Cost-benefit analysis [CBA] techniques currently have a central place in policy evaluation in the UK. CBA assesses projects and policies by assigning monetary values to the costs and benefits expected from them. These values are then summed, allowing policy makers to make judgements about whether those initiatives with higher net benefits should be prioritised over those with lower net benefits.
Reducing assessment to a financial equation is appealing on two grounds. First, by reducing an array of complex variables to a single measure it may make it possible to make fairer comparisons between alternatives. Second, CBA acts as a decision-making shortcut.
Academics have been warning for years that the merits of including environmental and social considerations in a cost-based assessment mechanism may not be all that high, particularly as, when there is no market for a particular benefit, economists will – as Frank Ackerman puts it – ‘often resort to implausible, circuitous methods of inferring and inventing the missing prices….’
While CBA does at least mean social and environmental issues can actually be accounted for, the value placed on their less easily quantifiable attributes depends to a large degree on the choice and measurement of ‘benefits’ by the valuer. This in turn means that a process which interprets intangibles as concrete financial values is inherently subjective, with the relative weights attached to social wins and losses determined by those tasked with evaluation.

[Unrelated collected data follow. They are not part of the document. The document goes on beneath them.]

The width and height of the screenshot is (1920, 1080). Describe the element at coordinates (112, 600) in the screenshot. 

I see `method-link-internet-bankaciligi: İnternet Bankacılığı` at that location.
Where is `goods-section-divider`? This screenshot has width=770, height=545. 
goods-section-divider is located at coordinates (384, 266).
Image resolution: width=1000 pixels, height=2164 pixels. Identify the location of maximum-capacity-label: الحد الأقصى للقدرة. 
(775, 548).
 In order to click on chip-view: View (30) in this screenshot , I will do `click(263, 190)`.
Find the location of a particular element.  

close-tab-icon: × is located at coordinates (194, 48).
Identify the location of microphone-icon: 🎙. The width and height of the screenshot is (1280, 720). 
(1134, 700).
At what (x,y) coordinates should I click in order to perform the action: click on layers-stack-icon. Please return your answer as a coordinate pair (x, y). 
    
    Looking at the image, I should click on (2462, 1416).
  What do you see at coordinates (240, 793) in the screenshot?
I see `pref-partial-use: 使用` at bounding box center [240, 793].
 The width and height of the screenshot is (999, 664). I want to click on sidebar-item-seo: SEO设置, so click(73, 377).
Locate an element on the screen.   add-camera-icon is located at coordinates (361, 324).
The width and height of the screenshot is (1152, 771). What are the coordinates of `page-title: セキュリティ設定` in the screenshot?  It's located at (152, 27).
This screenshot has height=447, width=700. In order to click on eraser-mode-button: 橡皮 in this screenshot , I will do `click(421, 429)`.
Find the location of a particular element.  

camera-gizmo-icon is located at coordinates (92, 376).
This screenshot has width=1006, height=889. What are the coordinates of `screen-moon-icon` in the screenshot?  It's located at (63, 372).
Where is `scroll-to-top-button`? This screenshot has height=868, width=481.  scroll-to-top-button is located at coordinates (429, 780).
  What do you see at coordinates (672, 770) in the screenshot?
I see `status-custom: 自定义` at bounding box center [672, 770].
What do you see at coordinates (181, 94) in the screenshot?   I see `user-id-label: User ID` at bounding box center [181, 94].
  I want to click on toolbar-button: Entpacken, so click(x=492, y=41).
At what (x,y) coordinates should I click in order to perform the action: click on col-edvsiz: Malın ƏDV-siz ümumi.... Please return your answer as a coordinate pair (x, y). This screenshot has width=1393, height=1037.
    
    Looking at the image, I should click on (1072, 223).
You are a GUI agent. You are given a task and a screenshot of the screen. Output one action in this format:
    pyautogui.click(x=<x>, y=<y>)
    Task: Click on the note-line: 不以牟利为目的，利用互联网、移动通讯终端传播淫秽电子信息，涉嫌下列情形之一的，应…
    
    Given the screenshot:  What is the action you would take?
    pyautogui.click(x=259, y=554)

Attaching financial values to the social and environmental impacts of a given policy or project is often seen as a necessary if imperfect way of ensuring they are taken into account. However, the entire approach is based on the continuing assumption that economic gains are the best yardstick of social benefit and social progress – despite an ever growing body of evidence to the contrary. It would be interesting to see what would happen if the financial benefits of a policy or project were instead put onto a social scale. Would they always measure up?